Using the GameCanvas class

Now you'll look at the class that allows you to paint customized game graphics to the screen.

How GameCanvas differs from Canvas

The GameCanvas class represents the area of the screen that the device has allotted to your game. The javax.microedition.lcdui.game.GameCanvas class differs from its superclass javax.microedition.lcdui.Canvas in two important ways: graphics buffering and the ability to query key states. Both of these changes give the game developer enhanced control over precisely when the program deals with events such as keystrokes and screen repainting.

The graphics buffering allows all the graphical objects to be created behind the scenes and then flushed to the screen all at once when they're ready. This makes animation smoother. I've illustrated how to use it in the method advance() in Listing 3. (Recall that the method advance() is called from the main loop of my GameThread object.) Notice that to update and repaint the screen, all you need to do is call paint(getGraphics()) and then call flushGraphics(). To make your program more efficient, there's even a version of the flushGraphics() method that allows you to repaint just a subset of the screen if you know that only part has changed.
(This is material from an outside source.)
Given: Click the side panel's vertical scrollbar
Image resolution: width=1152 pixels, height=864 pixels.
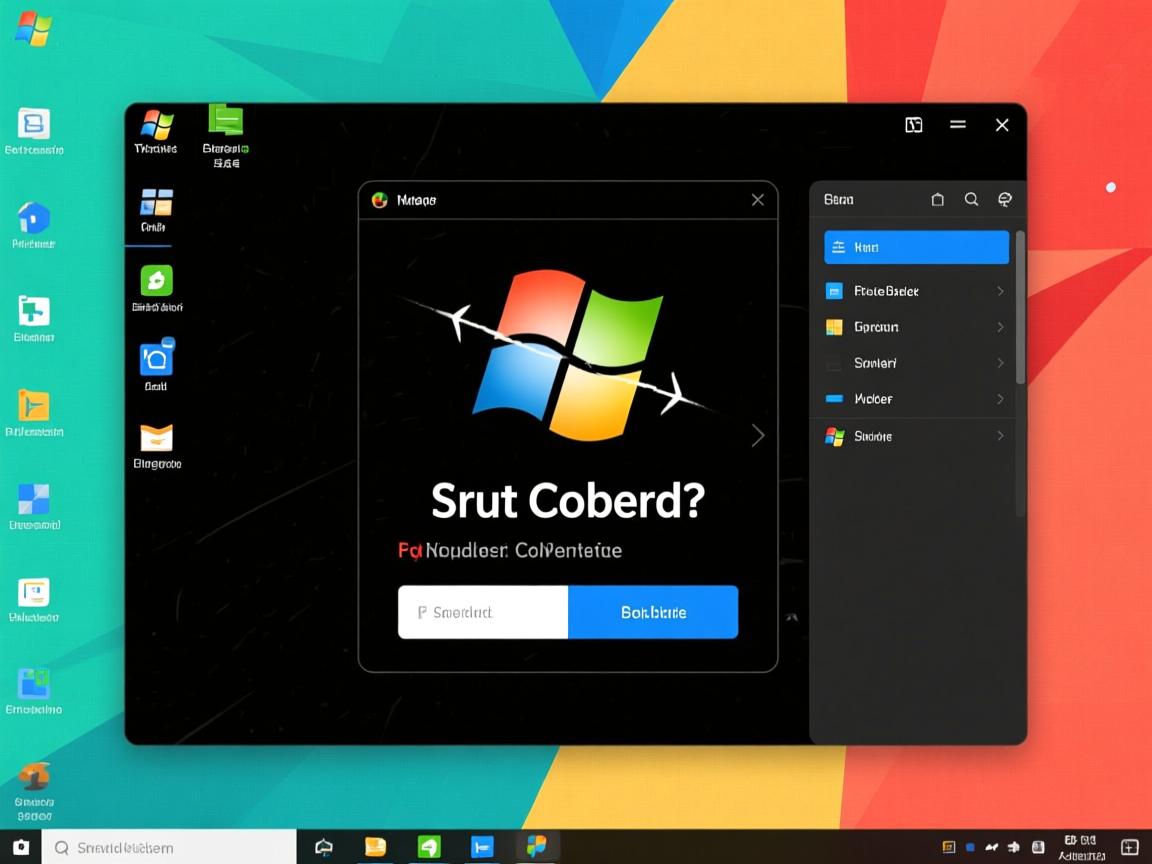Looking at the screenshot, I should tap(1020, 310).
As an experiment, I tried replacing the calls to paint(getGraphics()) and flushGraphics() with calls to repaint() and then serviceRepaints() as you might if your class extended Canvas instead of GameCanvas. In my simple examples, it didn't make much difference, but if your game has a lot of complicated graphics, the GameCanvas version will undoubtedly make a big difference.

The ability to query key states is helpful for the game's organization. When you extend the Canvas class directly, you must implement the keyPressed(int keyCode) if your game is interested in keystrokes. The application management software then calls this method when the user presses a button. But if your program is running on its own thread, this might happen at any point in your game's algorithm. If you're not careful about using synchronized blocks, this could potentially cause errors if one thread is updating data about the game's current state and the other is using that data to perform calculations. The program is simpler and easier to follow if you get the keystroke information when you want it by calling the GameCanvas method getKeyStates().

An additional advantage of the getKeyStates() method is that it can tell you if multiple keys are being pressed simultaneously. The keyCode that's passed to the keyPressed(int keyCode) method can tell you only about a single key and therefore will be called multiple times even if the user presses two keys at the same time.